Donnerstag, 10. Mai 2018

Ein Sklave der Leidenschaften?!


David Hume, 26.4.1711 - 1776, in Edinburgh.

Vernunft ist ein Sklave der Leidenschaften, behauptete der Aufklärer Hume.
Das erstaunt manchen, denn die grenzenlose Vernünftelei bis hin zu von Kaiser Franz Joseph verordnetem Pappsarg war der Hauptvorwurf gegenüber der Aufklärung. Bei der Kritischen Theorie wurde die Omnipotenz der Vernunft zum Dogma und blieb es bei den Linken bis heute.
What did David Hume mean when he said that “reason is a slave to the passions”?
“I don't understand the meaning of this oft-quoted quotation of Hume's in On Reason, namely his saying that "reason is a slave to the passions." What exactly does he mean by that ? Is it simply that reason is subsequent to a deeper moral sense?
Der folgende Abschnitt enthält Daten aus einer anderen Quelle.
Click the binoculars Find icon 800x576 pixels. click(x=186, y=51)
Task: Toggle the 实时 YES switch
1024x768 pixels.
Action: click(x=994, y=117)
Is it equivalent to the maxim today that "science cannot answer moral questions"? One thing that may be confusing is me is that I sense he's being somewhat rhetorical; would it be better to summarize his the arc of work that reason can only guidethe passions, and that the truths we think it is uncovering us are ultimately a product of what our fickle passions urge it to investigate?”
Antwort loewborg: Hume's quotation is from a famous passage discussing the "motivating influence of the will" in his Treatise on Human Nature and reads in full:
Reason is, and ought only to be the slave of the passions, and can never pretend to any other office than to serve and obey them. (T 2.3.3 p. 415)
The context is his discussion of what is sometimes called "moral psychology", the study of how we are motivated to act morally. In particular, he raises a question about the role of practical reason in moral motivation. Hume vehemently opposes the view, held by philosophers before him (and after him), that to act morally is have a rational grasp of moral truths. He defends an instrumental conception of practical reason, according to which the role of reason is only to find out which means helps achieve a given goal. Reason (or the intellect) plays no part in determining the goals. Our goals are set exclusively by what Hume calls the passions and what today is most often called desires. Desires cannot be evaluated as true or false or as reasonable or unreasonable - they are "original existences" in our mind and arise from unknown natural causes. We cannot be criticized rationally for our desires (As Hume remarks, it is "not contrary to reason to prefer the destruction of the whole world to the scratching of my finger" (p 416)).
Reason is the slave of the passions in the sense that practical reason alone cannot give rise to moral motivation; it is altogether dependent on pre-existing desires that furnish motivational force. For Hume, this is not a fact we should lament (as moralists do) but a basic fact about our psychology.”
https://philosophy.stackexchange.com/questions/132/what-did-david-hume-mean-when-he-said-that-reason-is-a-slave-to-the-passions?utm_medium=organic&utm_source=google_rich_qa&utm_campaign=google_rich_qa
Verstand ist ein Sklave der Leidenschaften, behauptete der Aufklärer Hume.
Schon Weber vertrat einen ähnlichen Standpunkt, allerdings aus anderer Perspektive, ihm ging es um die Abscheidung von Werturteilen von der Wissenschaft:
“Die Unmöglichkeit »wissenschaftlicher« Vertretung von praktischen Stellungnahmen – außer im Falle der Erörterung der Mittel für einen als fest gegeben vorausgesetzten Zweck – folgt aus weit tiefer liegenden Gründen. Sie ist prinzipiell deshalb sinnlos, weil die verschiedenen Wertordnungen der Welt in unlöslichem Kampf untereinander stehen. Der alte Mill, dessen Philosophie ich sonst nicht loben will, aber in diesem Punkt hat er recht, sagt einmal: wenn man von der reinen Erfahrung ausgehe, komme man zum Polytheismus. Das ist flach formuliert und klingt paradox, und doch steckt Wahrheit darin.”
Weber, Max. Wissenschaft als Beruf (German Edition) (S.22). Hofenberg. Kindle-Version.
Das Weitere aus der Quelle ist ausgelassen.